Sosial dan Gaya Hidup

Kekerasan emosional remaja dimulai dari pola asuh orang tua

Survei nasional pengalaman hidup anak dan remaja (SNPHAR) 2024 menyebut, kekerasan emosional dominan dialami remaja.

Rabu, 16 Oktober 2024 16:00

Hasil survei nasional pengalaman hidup anak dan remaja (SNPHAR) tahun 2024 yang dirilis Kementerian Pemberdayaan Perempuan dan Perlindungan Anak (Kemen PPPA) mengungkap, 11,5 juta atau 50,78% remaja usia 13-17 tahun pernah mengalami salah satu bentuk kekerasan atau lebih di sepanjang hidupnya. Sedangkan dalam 12 bulan terakhir, diperkirakan sebanyak 7,6 juta atau 33,64% remaja usia yang sama mengalami salah satu bentuk kekerasan atau lebih.

Survei tersebut pun mengungkap, sepanjang tahun 2024 kekerasan emosional paling dominan. Sebanyak 45 dari 100 laki-laki dan perempuan berusia 13-17 tahun mengalami salah satu bentuk kekerasan emosional di sepanjang hidupnya. Sementara dalam 12 bulan terakhir terungkap 30 dari 100 laki-laki dan perempuan usia 13-17 tahun mengalami salah satu bentuk kekerasan emosional atau lebih.

SNPHAR menemukan, teman merupakan pelaku kekerasan emosional dengan persentase tertinggi, yakni 83,44% pada laki-laki dan 85,06% pada perempuan. Sedangkan bentuk kekerasan emosional yang dialami, antara lain dari orang tua berupa dianggap tidak pantas disayang, disebut bodoh, dibentak, diancam, atau anak yang tidak diharapkan lahir; dan dari teman berupa diskriminasi SARA, gerakan tidak senonoh, stigma fisik, serta perundungan atas kondisi fisik dan ekonomi keluarga.
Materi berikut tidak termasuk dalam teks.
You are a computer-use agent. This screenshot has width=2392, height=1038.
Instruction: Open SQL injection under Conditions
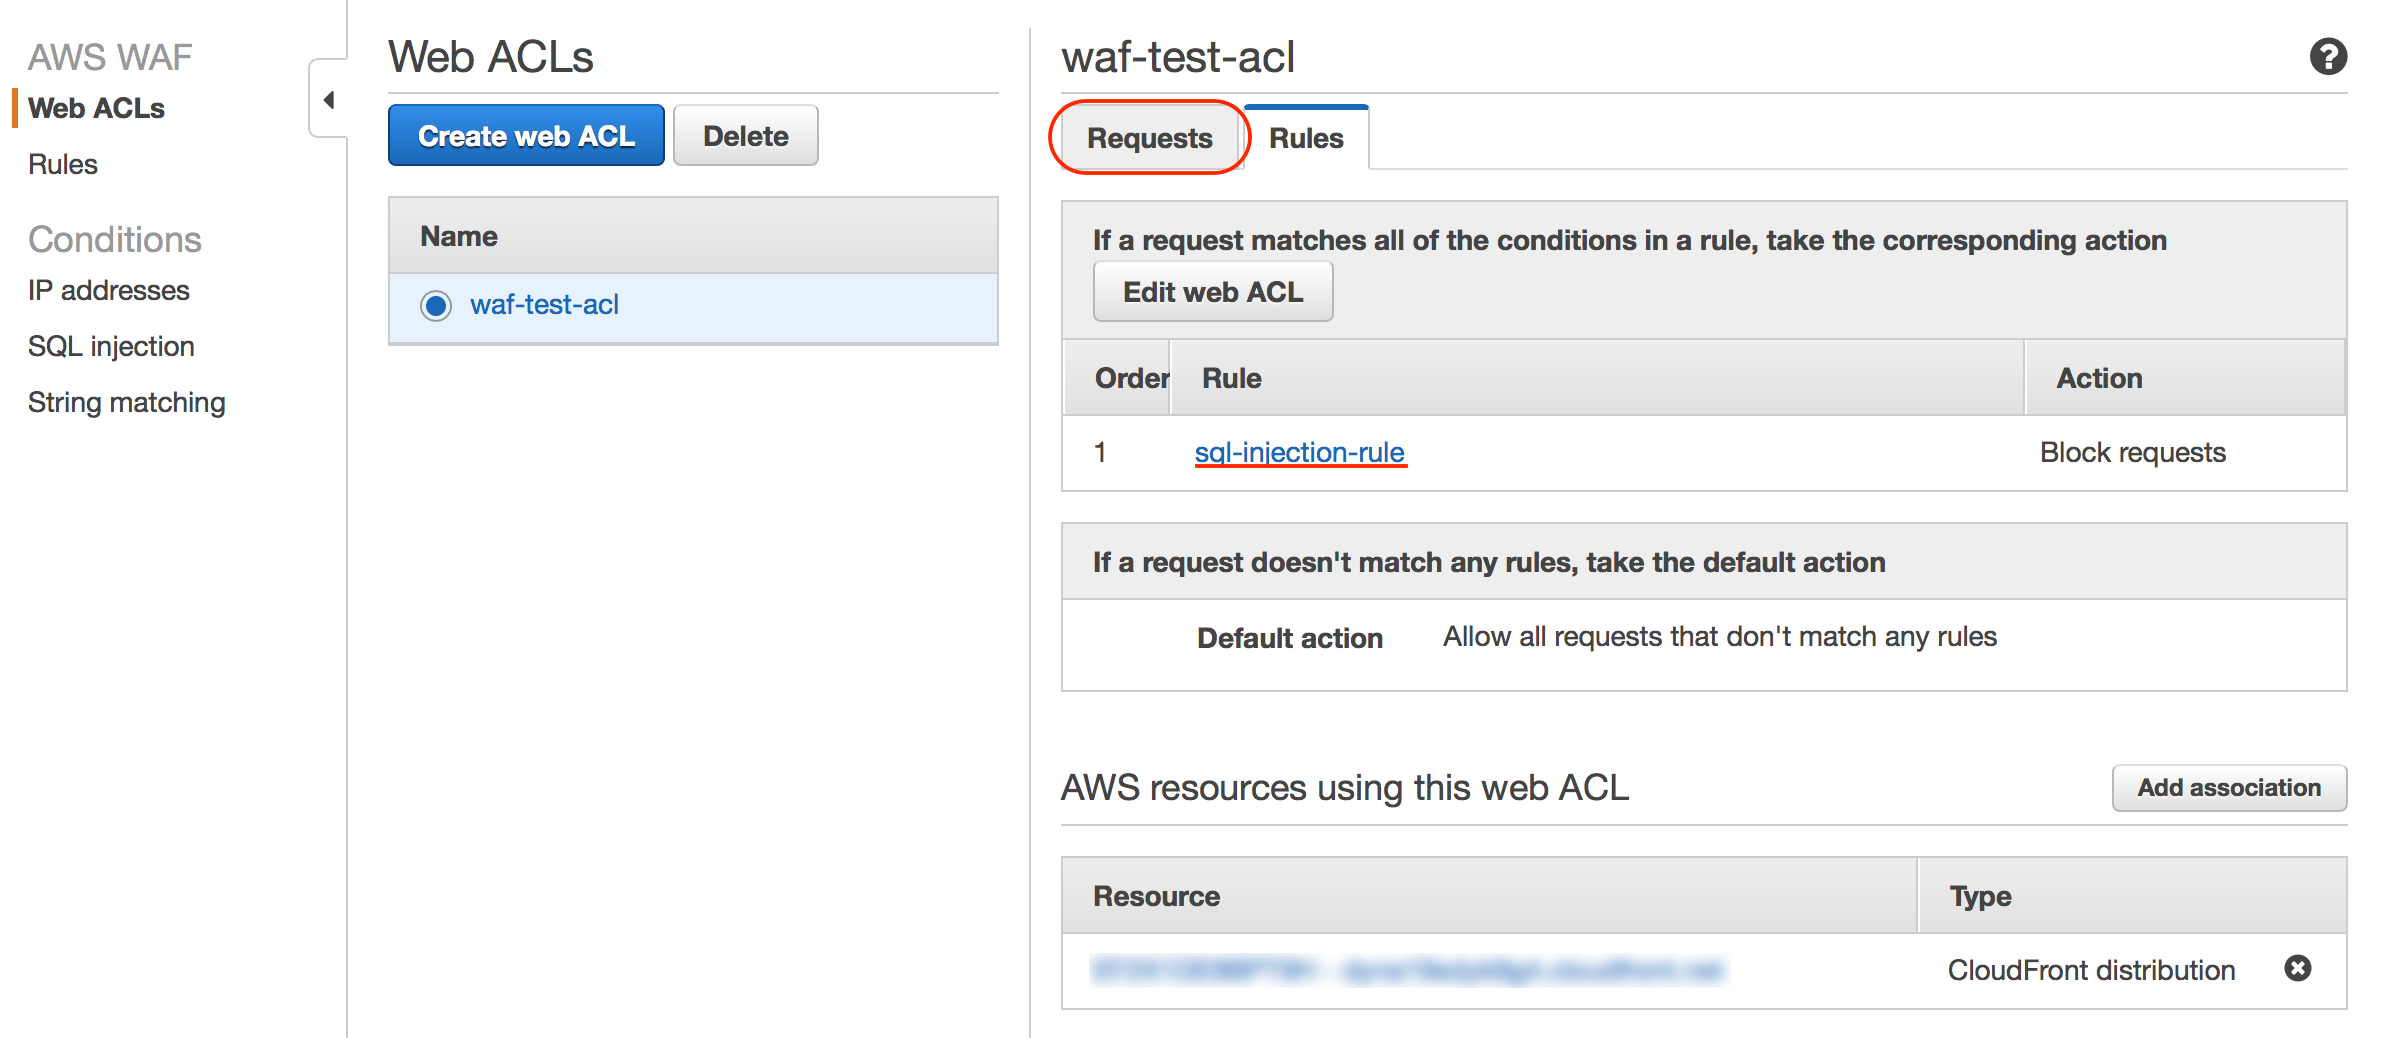click(111, 345)
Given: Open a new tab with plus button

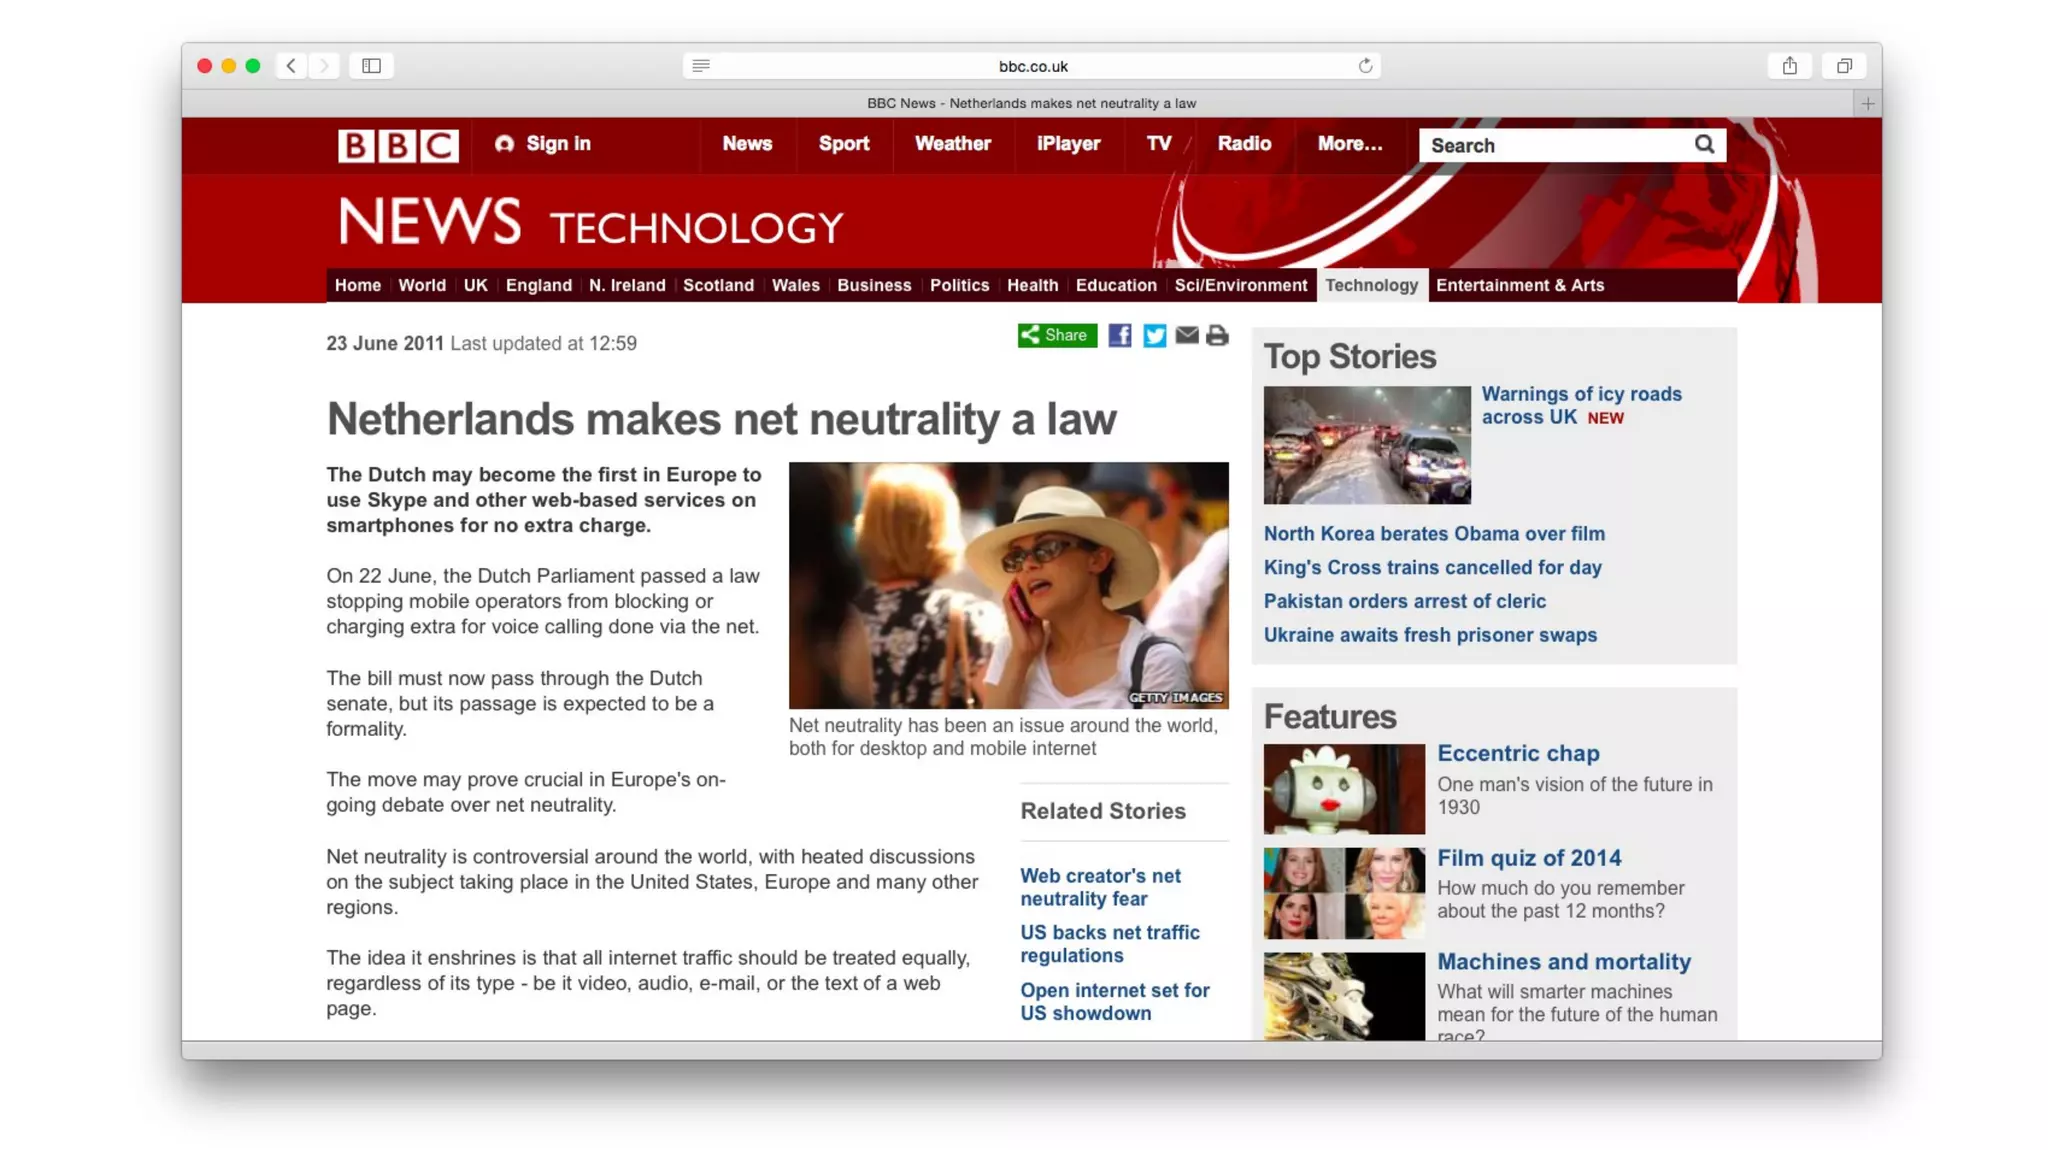Looking at the screenshot, I should point(1867,104).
SNPHAR merupakan survei rumah tangga nasional, yang menggunakan desain survei kluster empat tahap terstratifikasi di Sumatera, Jawa, Bali, Kalimantan, dan Sulawesi. SNPHAR dilakukan di 15.120 sampel pada 1.512 blok sensus yang tersebar di 189 kabupaten/kota.

Psikolog klinis dari Personal Growth Counseling & People Development, Maria Alyssia menilai, kekerasan emosional yang dialami remaja bisa terjadi karena pola asuh orang tua yang menggunakan tekanan agresivitas dalam mendidik anak. Tekanan agresivitas yang lebih menyerang psikologis, menurutnya bisa membuat anak trauma.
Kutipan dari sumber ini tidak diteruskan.